Work to be completed — Only the lines from the one that contains "Click the magnifier icon in search box" through the end of the entries, both included, should be transcribed, exactly and without pictures.

Recorded information —

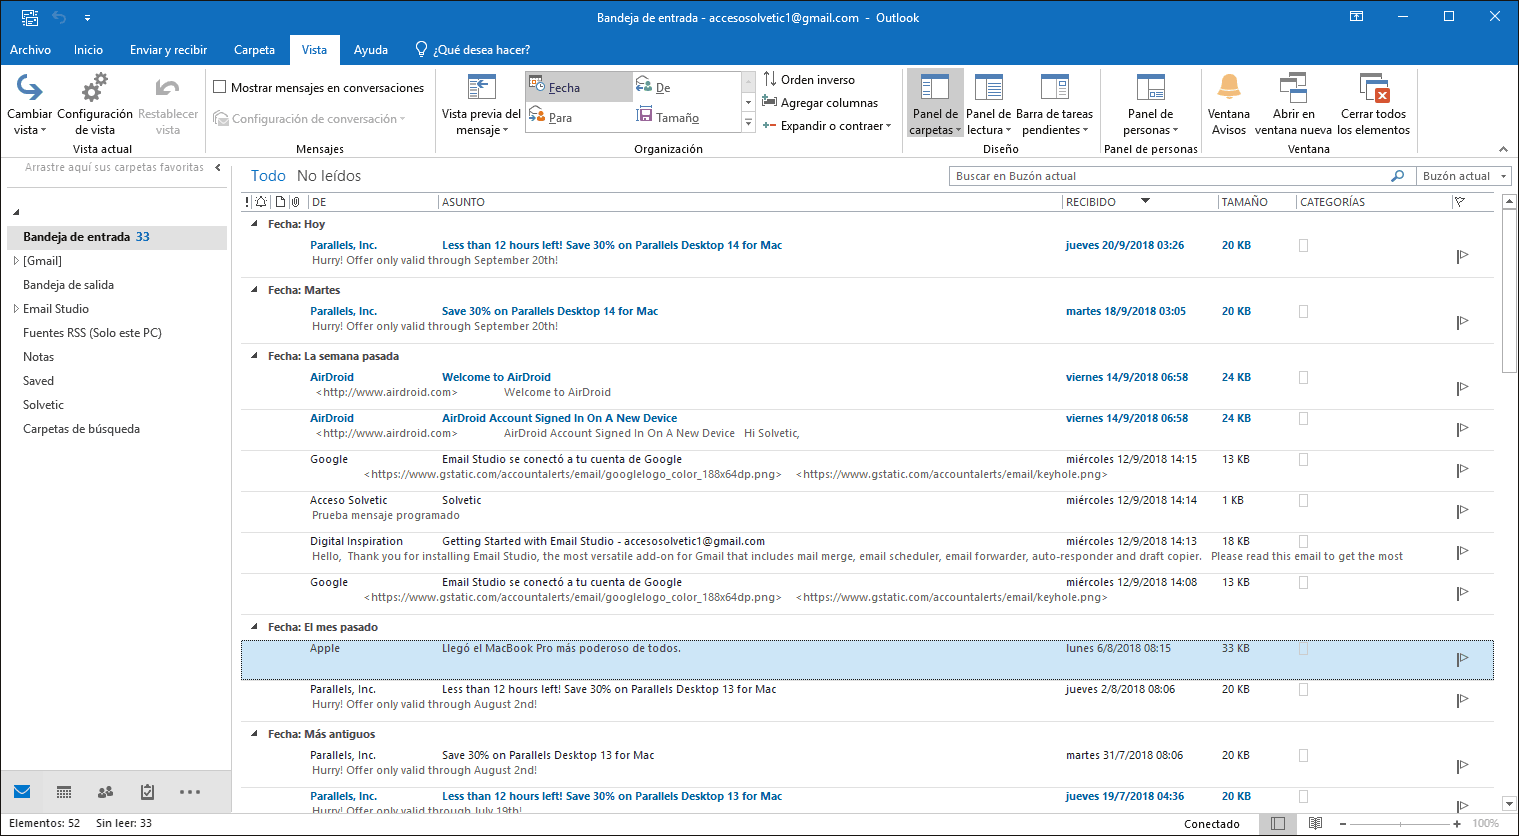Screen dimensions: 1519x836
Task: Open Cerrar todos los elementos
Action: pos(1373,103)
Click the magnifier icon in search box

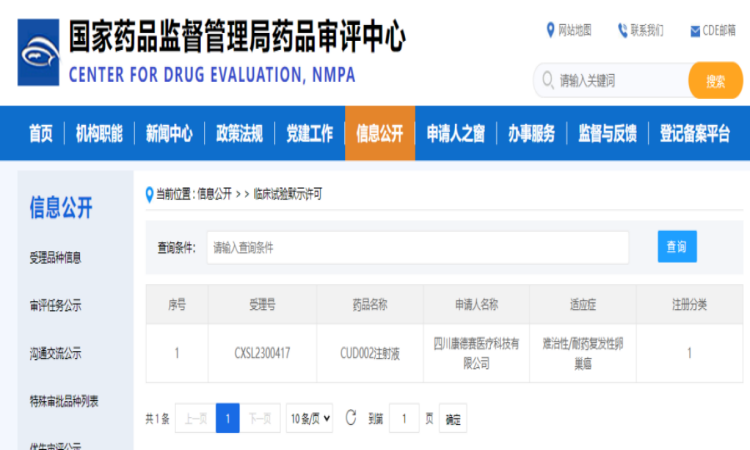coord(547,80)
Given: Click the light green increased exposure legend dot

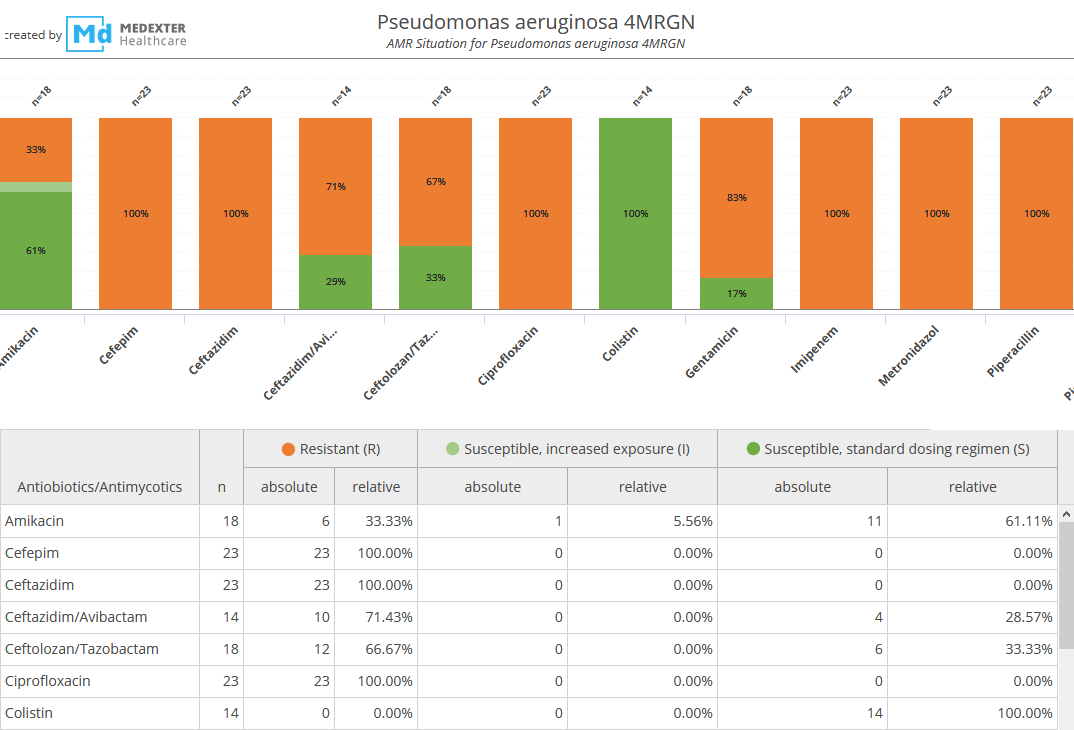Looking at the screenshot, I should coord(454,449).
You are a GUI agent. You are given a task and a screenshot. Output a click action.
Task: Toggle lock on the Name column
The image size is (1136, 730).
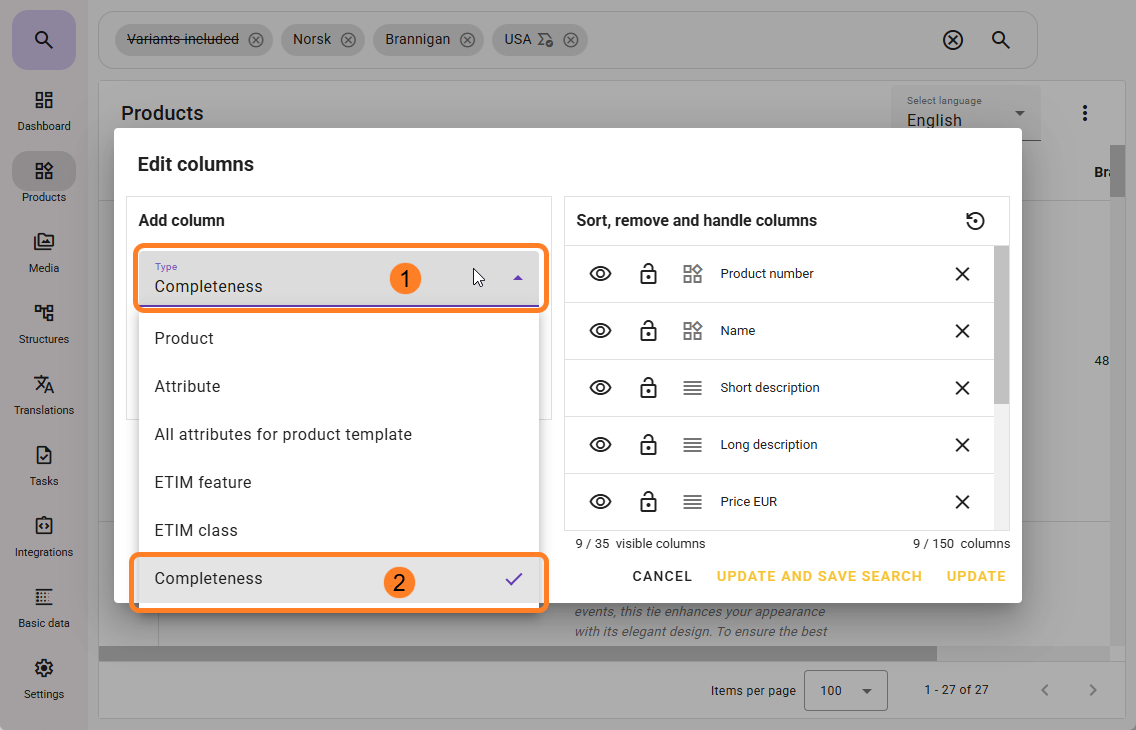[648, 331]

Task result —
Click the magnifier icon in search box

coord(547,80)
Given: Click the light green increased exposure legend dot

Looking at the screenshot, I should coord(454,449).
You are a GUI agent. You are given a task and a screenshot. Output a click action.
Task: Toggle lock on the Name column
The image size is (1136, 730).
[648, 331]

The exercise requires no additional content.